Вяч. Вс. Иванов: «Особенность человека и человеческой культуры заключается в существовании целого спектра возможностей и их комбинаций друг с другом. Искусство, в принципе правополушарное, может вбирать в себя и многие черты левополушарных построений, как это видно по авангардной живописи и музыке. В этом только смысле можно говорить о большей или меньшей левополушарности, то есть связанности с рациональными логическими схемами, реализуемыми в словесном языке, у разных видов искусства. Эта же проблема встает и по отношению ко времени и памяти. По-видимому, функции, связанные со зрительной памятью, особенно важной для концепции Тарковского, и для таких его фильмов, как «Зеркало» и «Солярис», прежде всего связаны с правым полушарием».


Андрей Битов: «Все время мысль о Тарковском уводит в глубокое детство. За десятилетия до знакомства с ним. После войны, когда на улицах появились первые автомобили – трофейные иномарки, – я уверился, увидев однажды раскрытый капот (у них ведь внутри был вентилятор), что битый-перебитый студебеккер движется с помощью пропеллера. И еще – выхлопной трубы.

…Видимо, было детское предчувствие, детский страх: любым способом, но не этим чудовищным способом двигателя внутреннего сгорания!

Но двигатель внутреннего сгорания внутри. И у студебеккеров, и у поэтов.

А снаружи-то – крылья, пропеллер. Хвост. И – прочерк этого летания по коридорам в казенном доме».

Григорий Козинцев: «Милый Андрей! Сегодня виделся с Д.Д. Шостаковичем и много рассказал ему о «Рублеве». Мне кажется, что имело бы смысл показать ему фильм.

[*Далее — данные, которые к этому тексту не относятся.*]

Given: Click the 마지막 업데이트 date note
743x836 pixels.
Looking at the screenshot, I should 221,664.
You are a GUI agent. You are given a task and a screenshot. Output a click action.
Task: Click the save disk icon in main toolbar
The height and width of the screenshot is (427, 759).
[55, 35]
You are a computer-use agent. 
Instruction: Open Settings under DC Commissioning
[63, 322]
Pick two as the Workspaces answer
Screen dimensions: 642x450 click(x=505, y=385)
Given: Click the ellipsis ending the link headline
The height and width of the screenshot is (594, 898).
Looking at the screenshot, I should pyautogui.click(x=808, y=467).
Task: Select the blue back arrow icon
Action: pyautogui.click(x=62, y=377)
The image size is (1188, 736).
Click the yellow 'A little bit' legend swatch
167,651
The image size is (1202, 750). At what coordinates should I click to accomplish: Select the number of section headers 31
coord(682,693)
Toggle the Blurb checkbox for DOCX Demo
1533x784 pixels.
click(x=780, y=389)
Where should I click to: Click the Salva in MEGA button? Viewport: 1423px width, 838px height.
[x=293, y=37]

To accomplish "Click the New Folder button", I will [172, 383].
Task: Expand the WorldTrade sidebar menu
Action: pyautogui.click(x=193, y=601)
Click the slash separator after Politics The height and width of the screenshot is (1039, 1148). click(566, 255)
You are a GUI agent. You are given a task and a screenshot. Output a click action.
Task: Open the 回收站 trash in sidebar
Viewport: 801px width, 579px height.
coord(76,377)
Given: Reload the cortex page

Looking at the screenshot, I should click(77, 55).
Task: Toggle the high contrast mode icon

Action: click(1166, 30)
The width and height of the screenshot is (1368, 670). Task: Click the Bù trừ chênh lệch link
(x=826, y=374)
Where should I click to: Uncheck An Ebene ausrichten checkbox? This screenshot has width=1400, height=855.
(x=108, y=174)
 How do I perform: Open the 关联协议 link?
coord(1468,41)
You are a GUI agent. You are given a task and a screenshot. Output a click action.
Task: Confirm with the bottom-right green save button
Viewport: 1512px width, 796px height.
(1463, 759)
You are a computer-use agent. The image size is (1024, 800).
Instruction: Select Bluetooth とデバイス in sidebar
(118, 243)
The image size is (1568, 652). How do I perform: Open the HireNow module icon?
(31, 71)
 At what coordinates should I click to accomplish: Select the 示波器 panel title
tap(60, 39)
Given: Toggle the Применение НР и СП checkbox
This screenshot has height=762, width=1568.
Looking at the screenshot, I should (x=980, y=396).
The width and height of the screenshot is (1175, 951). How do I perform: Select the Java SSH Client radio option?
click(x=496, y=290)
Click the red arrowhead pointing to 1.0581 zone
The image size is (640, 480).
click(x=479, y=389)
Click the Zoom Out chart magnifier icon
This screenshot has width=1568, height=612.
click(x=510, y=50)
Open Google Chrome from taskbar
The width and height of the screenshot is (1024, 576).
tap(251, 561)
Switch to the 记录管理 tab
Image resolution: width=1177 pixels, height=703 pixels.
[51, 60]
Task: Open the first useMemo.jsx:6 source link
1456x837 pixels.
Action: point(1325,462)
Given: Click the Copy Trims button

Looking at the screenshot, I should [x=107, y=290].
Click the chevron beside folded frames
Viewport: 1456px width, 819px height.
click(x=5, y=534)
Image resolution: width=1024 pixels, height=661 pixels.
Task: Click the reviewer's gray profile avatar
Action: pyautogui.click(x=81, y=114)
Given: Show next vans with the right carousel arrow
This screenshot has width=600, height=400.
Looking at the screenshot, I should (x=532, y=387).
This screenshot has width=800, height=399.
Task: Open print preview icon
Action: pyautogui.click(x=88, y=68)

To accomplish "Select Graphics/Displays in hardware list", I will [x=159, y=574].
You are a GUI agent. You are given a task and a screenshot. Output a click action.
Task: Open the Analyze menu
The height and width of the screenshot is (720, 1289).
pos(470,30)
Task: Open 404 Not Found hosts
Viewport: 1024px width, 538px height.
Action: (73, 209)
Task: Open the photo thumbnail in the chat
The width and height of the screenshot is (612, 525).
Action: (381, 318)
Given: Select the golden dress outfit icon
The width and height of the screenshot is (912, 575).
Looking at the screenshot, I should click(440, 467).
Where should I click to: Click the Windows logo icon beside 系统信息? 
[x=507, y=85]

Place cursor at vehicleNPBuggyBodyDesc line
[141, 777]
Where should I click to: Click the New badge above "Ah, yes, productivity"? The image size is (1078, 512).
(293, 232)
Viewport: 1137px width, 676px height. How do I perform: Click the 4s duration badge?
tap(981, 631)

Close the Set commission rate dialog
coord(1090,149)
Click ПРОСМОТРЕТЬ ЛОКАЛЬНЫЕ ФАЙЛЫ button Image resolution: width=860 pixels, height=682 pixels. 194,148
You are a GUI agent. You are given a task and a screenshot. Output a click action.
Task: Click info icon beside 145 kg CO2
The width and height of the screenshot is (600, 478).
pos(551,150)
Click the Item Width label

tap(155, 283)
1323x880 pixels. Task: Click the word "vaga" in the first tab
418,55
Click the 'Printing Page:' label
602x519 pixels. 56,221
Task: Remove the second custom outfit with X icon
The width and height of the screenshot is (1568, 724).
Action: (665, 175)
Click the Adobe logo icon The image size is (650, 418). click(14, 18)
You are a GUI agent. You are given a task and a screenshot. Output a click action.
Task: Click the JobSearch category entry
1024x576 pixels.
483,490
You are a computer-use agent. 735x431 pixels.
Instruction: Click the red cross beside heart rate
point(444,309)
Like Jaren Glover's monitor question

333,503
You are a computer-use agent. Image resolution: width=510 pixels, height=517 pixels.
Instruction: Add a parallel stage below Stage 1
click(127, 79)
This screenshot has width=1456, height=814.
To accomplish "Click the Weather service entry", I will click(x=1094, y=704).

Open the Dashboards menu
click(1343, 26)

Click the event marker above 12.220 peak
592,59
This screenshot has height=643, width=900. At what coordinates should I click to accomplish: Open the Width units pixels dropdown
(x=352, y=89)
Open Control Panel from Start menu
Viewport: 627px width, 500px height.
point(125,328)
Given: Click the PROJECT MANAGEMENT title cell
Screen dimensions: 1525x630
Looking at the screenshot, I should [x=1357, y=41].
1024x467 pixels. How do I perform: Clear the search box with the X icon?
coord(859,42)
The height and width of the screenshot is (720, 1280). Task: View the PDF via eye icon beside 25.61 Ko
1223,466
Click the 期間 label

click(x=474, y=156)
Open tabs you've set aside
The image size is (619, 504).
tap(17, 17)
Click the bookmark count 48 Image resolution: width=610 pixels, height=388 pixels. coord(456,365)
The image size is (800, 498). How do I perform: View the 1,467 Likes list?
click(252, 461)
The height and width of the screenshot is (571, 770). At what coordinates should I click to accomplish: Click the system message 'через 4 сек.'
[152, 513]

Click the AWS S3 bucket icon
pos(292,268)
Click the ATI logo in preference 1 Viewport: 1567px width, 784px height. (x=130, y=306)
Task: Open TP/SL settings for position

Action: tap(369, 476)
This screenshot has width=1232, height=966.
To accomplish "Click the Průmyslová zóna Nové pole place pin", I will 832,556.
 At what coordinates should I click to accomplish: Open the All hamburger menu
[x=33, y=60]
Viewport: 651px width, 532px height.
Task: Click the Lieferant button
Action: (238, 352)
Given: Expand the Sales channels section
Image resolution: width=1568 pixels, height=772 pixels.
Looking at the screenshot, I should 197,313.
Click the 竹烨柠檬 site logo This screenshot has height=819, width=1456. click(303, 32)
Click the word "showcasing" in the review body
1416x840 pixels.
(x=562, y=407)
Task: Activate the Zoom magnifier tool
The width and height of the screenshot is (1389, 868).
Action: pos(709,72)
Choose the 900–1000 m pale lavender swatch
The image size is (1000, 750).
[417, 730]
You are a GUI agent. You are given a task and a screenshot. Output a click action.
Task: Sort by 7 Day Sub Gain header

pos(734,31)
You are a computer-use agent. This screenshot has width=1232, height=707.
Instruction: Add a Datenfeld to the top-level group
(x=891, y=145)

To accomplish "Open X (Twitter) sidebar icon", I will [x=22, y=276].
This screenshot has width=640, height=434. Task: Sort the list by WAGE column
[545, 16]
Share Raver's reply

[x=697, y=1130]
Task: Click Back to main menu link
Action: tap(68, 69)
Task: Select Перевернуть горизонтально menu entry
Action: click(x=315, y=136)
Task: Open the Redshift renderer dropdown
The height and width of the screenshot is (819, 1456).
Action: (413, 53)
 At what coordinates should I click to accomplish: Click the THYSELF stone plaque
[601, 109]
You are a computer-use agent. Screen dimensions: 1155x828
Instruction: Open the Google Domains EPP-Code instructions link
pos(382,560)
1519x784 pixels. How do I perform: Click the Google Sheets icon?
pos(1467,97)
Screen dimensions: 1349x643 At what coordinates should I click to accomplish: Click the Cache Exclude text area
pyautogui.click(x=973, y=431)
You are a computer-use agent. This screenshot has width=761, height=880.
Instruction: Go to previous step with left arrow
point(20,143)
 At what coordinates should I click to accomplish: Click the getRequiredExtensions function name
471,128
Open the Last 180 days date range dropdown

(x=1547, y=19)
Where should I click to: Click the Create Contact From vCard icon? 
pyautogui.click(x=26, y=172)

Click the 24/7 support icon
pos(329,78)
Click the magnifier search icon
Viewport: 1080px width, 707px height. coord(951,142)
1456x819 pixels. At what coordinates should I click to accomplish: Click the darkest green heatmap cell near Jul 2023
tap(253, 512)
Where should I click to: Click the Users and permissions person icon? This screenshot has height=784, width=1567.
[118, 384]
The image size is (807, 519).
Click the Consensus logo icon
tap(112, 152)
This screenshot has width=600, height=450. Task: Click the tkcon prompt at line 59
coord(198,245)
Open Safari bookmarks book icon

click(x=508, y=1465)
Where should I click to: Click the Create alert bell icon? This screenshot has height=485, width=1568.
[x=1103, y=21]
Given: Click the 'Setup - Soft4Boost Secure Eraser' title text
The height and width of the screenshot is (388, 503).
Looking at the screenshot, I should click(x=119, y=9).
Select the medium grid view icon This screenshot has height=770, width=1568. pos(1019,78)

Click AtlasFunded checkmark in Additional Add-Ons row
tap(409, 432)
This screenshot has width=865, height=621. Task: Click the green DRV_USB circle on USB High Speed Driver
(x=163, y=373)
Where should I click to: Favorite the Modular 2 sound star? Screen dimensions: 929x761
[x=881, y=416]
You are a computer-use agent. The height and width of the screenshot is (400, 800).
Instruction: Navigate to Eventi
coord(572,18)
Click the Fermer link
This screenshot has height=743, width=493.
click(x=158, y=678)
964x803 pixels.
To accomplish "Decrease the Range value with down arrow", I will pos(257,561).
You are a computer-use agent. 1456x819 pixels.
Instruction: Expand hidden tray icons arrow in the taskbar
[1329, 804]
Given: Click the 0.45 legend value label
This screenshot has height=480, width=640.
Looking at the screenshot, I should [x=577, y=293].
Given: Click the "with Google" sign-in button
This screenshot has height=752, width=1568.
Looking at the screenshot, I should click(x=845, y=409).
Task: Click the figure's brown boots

Если Вам такая мысль понравится, то позвоните ему – он охотно посмотрит; я сказал Дмитрию Дмитриевичу, что напишу Вам и дам его телефон… Сердечный привет и самые добрые пожелания».


Марина Тарковская: «Удивительна и непостижима жизнь поэта. Он вынужденно живет как бы в двух измерениях – в реальном и в «потустороннем», поэтическом. И все драмы, а подчас и трагедии, происходят от этой раздвоенности, от невозможности соединить эти два мира, от невозможности остаться в одном из этих миров. Погружение в творчество желанно, необходимо, животворно. Драматичен и болезнен выход из творческого состояния, из «небытия» в жизнь реальную, требующую своего – забот, деятельности, общения с окружающими. Думаю, это тоже сыграло свою роль в том, что через четыре года после рождения Андрея и через два года после моего рождения распалась наша семья.